Start of PROVIDED DATA

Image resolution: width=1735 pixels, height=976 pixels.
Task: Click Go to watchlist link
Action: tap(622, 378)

End of PROVIDED DATA
Start of PROVIDED DATA

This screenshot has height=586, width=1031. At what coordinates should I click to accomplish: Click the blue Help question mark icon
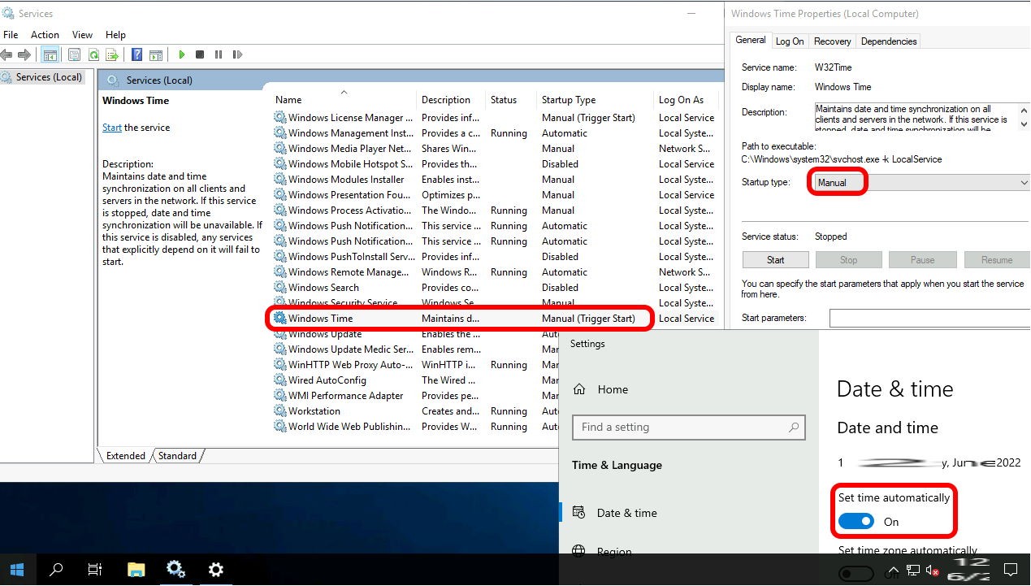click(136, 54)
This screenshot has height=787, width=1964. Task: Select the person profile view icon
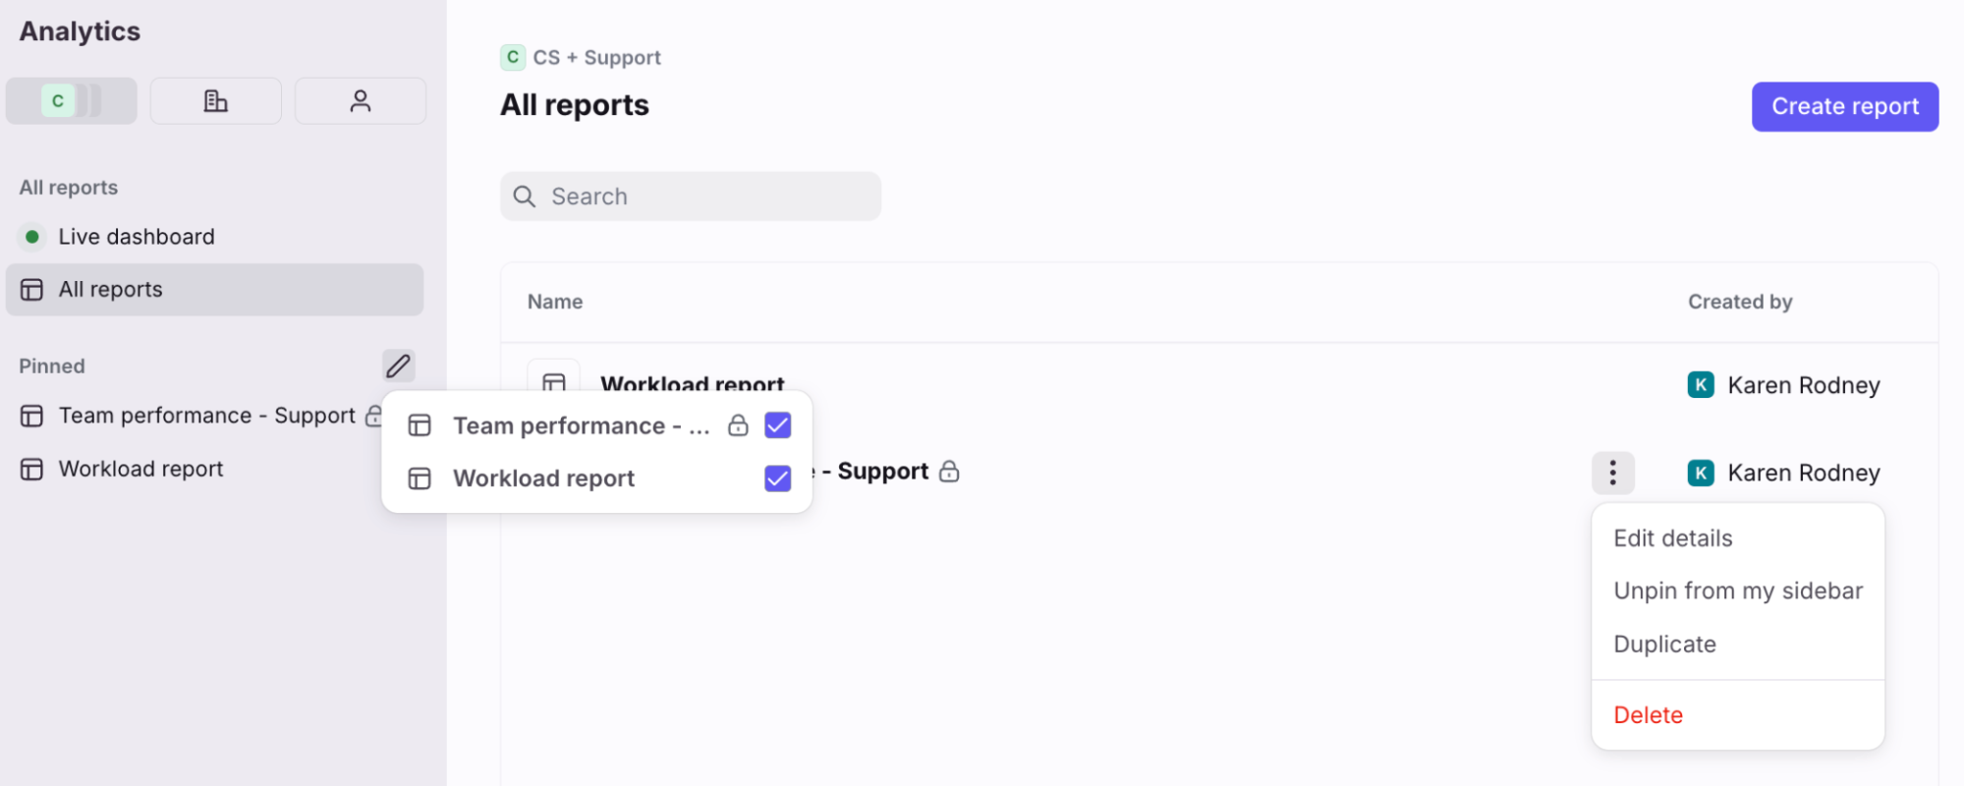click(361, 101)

End of PROVIDED DATA
Start of PROVIDED DATA

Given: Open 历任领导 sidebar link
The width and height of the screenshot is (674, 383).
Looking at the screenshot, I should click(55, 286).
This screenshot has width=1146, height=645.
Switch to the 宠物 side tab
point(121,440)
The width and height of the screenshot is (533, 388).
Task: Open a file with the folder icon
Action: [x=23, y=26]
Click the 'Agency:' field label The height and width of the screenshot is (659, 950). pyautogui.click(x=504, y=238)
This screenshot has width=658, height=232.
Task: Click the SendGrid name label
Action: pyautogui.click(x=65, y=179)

End of PROVIDED DATA

• REQUIRED ACTION: From the entries above, write out only the lines starting at the line that holds "Given: Open 历任领导 sidebar link" and ending at the line that holds "This screenshot has width=1146, height=645.", keeping both and matching them exactly.

• SOLUTION TO THIS TASK:
Given: Open 历任领导 sidebar link
The width and height of the screenshot is (674, 383).
Looking at the screenshot, I should click(55, 286).
This screenshot has width=1146, height=645.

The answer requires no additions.